Que les Victoriens s’intéressaient vigoureusement au sexe n’est guère une nouvelle, pour tous les vieux châtaigniers sur les fioritures de piano. Ce qui est si révélateur dans ce spectacle, avec son éventail de figures extravagantes, c’est à quel point leur attitude envers les formes corporelles de la sculpture était bizarre. Vous pourriez acheter une poche Esclave grec en porcelaine, fabriqué par Minton, pour l’intimité de votre propre salon. Vous pourrez vous rendre à la Royal Academy et vous émerveiller devant les torsions des porteurs d’eau nubiens épuisés ou acheter des statuettes en bronze d’esclaves menottées dans les galeries de Mayfair.
L’étrange mode de la sculpture chryséléphantine – où la chair est en ivoire et le reste en métal précieux – semble avoir été portée par un orientalisme tordu qui voulait que les femmes orientales soient plus blanches. Cléopâtre (égyptienne) est allongée dans toute sa gloire d’ivoire, un sein inévitablement dénudé, sur un trône d’or noirci. de George Frampton Lamia (Libyenne) est une séductrice blanche mortelle dans un casque fin de siècle en bronze noirci.

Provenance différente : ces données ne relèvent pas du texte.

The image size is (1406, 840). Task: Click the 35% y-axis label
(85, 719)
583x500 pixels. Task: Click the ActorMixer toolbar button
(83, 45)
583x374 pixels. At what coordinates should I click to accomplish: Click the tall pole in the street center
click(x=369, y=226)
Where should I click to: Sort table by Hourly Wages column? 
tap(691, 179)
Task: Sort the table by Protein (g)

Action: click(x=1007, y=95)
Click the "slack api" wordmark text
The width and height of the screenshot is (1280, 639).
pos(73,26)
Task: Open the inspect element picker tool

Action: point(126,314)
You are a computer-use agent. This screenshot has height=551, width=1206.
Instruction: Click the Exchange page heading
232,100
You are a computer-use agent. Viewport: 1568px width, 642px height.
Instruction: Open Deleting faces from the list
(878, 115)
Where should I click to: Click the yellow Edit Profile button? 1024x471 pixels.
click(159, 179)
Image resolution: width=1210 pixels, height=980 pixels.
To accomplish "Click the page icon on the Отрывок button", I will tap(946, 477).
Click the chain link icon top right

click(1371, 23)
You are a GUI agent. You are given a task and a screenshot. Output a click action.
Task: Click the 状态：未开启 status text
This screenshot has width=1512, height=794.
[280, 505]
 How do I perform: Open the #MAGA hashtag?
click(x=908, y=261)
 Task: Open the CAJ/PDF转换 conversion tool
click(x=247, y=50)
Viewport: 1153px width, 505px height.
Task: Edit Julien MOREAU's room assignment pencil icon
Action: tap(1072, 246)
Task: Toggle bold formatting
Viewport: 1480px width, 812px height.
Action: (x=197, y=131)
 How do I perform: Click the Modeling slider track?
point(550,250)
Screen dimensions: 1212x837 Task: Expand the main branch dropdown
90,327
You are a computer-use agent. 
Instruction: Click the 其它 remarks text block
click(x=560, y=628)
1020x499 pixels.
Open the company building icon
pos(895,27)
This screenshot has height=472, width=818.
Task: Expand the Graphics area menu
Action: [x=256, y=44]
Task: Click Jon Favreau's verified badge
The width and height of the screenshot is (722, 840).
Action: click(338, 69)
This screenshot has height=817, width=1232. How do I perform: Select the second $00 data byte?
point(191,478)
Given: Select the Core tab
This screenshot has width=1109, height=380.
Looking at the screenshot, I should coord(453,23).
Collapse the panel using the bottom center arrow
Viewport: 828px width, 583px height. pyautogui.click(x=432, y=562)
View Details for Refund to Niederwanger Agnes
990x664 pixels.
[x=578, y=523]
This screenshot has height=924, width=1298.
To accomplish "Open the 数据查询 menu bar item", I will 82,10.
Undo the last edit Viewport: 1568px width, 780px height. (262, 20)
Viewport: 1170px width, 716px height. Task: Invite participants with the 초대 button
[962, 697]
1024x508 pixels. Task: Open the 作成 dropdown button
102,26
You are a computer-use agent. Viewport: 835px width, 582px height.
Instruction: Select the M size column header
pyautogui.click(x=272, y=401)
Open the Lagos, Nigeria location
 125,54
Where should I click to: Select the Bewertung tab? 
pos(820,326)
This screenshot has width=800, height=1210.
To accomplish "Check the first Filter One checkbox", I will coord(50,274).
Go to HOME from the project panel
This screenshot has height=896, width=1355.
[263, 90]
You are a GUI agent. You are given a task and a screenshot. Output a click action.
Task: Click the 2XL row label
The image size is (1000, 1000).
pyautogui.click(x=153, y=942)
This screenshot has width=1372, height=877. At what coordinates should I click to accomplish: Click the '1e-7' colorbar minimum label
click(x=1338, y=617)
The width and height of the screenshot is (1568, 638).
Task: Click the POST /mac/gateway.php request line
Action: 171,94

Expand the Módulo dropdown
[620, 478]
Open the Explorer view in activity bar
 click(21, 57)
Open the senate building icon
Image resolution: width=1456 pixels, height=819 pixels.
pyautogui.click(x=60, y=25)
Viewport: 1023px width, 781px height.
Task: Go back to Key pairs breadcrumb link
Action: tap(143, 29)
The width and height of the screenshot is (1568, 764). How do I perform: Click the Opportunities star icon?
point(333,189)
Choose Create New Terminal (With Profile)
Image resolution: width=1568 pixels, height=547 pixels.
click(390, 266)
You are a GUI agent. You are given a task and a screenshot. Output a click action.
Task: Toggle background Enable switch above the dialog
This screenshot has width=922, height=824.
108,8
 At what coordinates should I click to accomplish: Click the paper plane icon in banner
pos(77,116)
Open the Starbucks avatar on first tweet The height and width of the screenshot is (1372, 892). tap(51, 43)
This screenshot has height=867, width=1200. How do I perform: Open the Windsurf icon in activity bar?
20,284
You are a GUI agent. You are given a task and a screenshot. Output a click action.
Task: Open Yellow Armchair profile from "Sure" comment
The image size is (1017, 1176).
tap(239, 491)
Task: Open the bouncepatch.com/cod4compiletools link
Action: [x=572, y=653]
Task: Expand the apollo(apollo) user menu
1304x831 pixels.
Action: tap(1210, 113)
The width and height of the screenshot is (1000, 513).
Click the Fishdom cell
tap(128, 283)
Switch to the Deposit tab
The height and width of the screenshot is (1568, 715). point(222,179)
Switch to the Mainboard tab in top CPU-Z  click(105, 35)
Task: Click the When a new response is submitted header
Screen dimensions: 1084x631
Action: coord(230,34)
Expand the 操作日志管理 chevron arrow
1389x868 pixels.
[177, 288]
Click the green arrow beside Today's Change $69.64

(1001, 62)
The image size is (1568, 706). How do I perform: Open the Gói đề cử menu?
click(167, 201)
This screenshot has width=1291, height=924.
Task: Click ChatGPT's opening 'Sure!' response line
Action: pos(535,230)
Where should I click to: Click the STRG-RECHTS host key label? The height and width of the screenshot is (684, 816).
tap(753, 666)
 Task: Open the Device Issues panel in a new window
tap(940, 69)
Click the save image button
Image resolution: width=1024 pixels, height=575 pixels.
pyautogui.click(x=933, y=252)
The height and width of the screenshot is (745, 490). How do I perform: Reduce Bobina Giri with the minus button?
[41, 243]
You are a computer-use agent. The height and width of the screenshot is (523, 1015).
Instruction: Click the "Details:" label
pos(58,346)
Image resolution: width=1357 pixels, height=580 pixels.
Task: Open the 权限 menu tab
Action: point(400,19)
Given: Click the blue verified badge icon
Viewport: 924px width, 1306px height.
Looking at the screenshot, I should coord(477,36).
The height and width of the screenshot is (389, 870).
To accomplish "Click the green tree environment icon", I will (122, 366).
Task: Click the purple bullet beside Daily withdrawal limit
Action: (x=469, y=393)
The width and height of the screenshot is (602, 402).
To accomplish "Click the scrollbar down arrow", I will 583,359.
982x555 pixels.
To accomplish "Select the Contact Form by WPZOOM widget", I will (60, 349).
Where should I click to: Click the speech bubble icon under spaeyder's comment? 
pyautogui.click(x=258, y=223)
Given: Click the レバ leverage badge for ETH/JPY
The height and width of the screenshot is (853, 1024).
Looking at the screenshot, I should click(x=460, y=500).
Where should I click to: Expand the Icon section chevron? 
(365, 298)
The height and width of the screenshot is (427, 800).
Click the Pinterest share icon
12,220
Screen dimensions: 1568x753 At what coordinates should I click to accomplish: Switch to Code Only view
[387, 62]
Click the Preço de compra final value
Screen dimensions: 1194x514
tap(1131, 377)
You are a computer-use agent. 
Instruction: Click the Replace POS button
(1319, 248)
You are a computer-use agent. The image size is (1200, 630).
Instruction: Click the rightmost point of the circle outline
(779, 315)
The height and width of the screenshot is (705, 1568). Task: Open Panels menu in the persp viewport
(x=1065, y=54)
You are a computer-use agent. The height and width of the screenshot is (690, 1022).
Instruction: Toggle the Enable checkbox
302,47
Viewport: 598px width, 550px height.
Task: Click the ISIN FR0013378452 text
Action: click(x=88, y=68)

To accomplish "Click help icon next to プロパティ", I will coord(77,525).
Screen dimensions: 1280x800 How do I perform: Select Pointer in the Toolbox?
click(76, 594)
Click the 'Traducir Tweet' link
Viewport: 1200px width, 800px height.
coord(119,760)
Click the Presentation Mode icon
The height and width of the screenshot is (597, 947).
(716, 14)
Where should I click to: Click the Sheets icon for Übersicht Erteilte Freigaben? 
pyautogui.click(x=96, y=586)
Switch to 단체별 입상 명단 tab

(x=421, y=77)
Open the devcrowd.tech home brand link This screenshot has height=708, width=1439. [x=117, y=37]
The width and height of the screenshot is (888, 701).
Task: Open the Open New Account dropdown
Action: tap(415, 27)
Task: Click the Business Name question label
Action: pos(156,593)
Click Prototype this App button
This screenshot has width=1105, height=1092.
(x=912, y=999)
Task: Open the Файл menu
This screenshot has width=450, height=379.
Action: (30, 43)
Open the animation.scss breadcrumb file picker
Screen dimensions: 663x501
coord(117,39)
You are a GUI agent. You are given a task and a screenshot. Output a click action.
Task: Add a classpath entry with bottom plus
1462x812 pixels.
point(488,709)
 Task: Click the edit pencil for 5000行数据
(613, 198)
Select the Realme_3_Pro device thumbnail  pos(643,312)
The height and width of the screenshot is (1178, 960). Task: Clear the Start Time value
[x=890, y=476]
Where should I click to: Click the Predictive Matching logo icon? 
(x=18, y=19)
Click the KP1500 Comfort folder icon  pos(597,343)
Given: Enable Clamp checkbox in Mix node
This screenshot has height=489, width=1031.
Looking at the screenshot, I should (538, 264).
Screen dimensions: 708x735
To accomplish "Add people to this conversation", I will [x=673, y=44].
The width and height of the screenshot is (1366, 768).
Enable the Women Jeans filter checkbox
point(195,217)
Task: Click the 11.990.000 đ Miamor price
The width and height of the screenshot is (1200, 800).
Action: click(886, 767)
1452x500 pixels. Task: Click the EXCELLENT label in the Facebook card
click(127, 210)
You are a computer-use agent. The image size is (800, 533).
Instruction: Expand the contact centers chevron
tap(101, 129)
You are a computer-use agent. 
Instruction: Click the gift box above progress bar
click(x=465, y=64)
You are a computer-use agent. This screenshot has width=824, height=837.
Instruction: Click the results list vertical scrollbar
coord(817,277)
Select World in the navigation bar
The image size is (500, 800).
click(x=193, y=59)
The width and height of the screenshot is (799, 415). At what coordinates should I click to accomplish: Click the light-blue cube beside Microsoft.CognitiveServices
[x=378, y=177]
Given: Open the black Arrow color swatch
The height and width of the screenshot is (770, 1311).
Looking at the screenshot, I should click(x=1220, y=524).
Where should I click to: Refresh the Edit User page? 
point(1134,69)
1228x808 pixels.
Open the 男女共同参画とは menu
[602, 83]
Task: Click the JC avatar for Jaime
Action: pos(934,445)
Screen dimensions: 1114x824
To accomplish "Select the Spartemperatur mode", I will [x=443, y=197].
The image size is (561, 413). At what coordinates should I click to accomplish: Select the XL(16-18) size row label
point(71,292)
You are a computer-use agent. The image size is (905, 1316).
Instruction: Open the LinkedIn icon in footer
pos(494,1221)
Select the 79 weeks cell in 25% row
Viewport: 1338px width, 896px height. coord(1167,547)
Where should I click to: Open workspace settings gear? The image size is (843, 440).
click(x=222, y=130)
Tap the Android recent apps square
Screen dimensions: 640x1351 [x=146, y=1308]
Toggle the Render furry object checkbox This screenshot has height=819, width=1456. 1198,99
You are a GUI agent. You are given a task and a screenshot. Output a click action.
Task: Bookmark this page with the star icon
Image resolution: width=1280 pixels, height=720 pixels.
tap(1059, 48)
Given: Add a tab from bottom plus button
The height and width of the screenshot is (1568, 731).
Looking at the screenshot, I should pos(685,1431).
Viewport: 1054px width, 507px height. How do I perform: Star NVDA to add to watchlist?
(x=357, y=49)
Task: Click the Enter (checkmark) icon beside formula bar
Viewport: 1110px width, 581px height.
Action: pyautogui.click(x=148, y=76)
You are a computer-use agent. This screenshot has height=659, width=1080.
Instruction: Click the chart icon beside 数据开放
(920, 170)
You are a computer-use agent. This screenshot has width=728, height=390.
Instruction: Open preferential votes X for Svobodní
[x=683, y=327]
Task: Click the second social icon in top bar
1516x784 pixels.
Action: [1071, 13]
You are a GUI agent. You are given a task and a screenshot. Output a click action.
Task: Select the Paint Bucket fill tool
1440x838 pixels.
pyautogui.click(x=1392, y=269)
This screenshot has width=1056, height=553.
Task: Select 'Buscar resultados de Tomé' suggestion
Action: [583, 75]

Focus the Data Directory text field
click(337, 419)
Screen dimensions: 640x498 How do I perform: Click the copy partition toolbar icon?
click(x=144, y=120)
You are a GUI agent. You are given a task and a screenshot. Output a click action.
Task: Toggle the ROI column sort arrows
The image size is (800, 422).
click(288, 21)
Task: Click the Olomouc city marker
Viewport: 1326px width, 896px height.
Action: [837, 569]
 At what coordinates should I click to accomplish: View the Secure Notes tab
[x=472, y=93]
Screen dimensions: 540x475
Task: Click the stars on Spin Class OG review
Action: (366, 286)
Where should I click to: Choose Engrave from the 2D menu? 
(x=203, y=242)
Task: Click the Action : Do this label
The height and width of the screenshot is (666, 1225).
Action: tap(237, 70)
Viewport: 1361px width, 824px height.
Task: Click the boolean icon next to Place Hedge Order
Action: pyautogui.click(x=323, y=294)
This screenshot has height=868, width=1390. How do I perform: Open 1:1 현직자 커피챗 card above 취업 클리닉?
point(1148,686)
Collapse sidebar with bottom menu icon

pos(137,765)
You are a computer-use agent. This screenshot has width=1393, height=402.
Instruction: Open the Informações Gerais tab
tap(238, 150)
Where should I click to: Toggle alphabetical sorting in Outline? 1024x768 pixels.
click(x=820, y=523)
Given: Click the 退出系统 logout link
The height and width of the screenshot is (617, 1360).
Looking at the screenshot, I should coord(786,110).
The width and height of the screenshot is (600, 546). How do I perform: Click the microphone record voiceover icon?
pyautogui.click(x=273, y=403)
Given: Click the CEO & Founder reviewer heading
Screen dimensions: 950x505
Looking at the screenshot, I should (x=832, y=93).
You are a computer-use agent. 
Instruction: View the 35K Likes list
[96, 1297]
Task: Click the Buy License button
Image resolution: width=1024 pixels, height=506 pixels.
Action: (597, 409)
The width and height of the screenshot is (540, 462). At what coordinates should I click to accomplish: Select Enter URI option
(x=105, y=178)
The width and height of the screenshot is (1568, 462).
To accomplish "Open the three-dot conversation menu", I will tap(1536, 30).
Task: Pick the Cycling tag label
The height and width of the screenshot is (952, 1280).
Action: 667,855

Mais une utilisation plus troublante des matériaux est la statue grandeur nature de John Bell connue sous le nom de L’Octoroon. Les hommes blancs s’imposant aux femmes noires asservies ont conduit à des générations d’esclaves métis et d’anciens esclaves. Les octoroons, comme on les appelait, étaient un huitième de race noire par descendance. Le nu de Bell, avec son visage pâle et ses tresses fluides, ne peut pas se libérer de ses chaînes. Elle est sculptée dans du marbre blanc, bien sûr, mais la pierre a une veine de gris, comme délibérément choisie pour paraître impure.
Cette œuvre est prêtée par Blackburn ; d’autres viennent de Bradford, Bournemouth et Liverpool. Il y a ici une forte corrélation entre le commerce municipal, le commerce et la richesse d’outre-mer et la collecte de nus sculptés qui frisent l’exploitation et la pornographie.
Pour le contexte, les conservateurs ont exposé des éditions du XIXe siècle de Coup de poing magazine, dans l’un duquel l’Afrique est dépeinte comme une version noire de l’esclave de Hiram Powers vêtue uniquement d’un collier et de boucles d’oreilles. La légende dévastatrice se lit comme suit : « Comment séduire la Vénus africaine ».
Il s’agit d’un spectacle complexe et très intelligent qui s’étend dans de nombreuses directions à la fois – du commerce et de l’esclavage aux mœurs et à la culture victoriennes, de la race et de la couleur à la sculpture polychrome. C’est aussi la luxure de l’époque, la passion de collectionner des nus d’adolescentes aux seins coquins sculptés dans du marbre lisse. De tels corps sont donnés même aux personnages les plus âgés ici, leurs visages soucieux et las; on les donne même aux mourants.
Dans la statue exceptionnellement effrayante de Harry Bates représentant la Mort aux plumes noires menaçant la Vie, cette dernière est représentée par un nu en ivoire avec le corps d’une jeune fille de 14 ans qui semble sur le point de succomber.
Le comble de l’étonnement, ici, est un buste en bronze noir d’une femme africaine au visage afro court et très expressif. Suspendues à ses lobes sont des boucles d’oreilles qui ressemblent à des balles d’or. Elle ressemble, à première vue, à une parodie contemporaine mordante de la sculpture impérialiste – un visage féroce et une cartouche de munitions. Mais ce n’est pas un pastiche. Réalisée par Charles Cordier en 1852, l’oeuvre est intitulée Vénus Africaine. Nous revenons à nouveau à l’exploitation. Il appartient à Sa Majesté le Roi.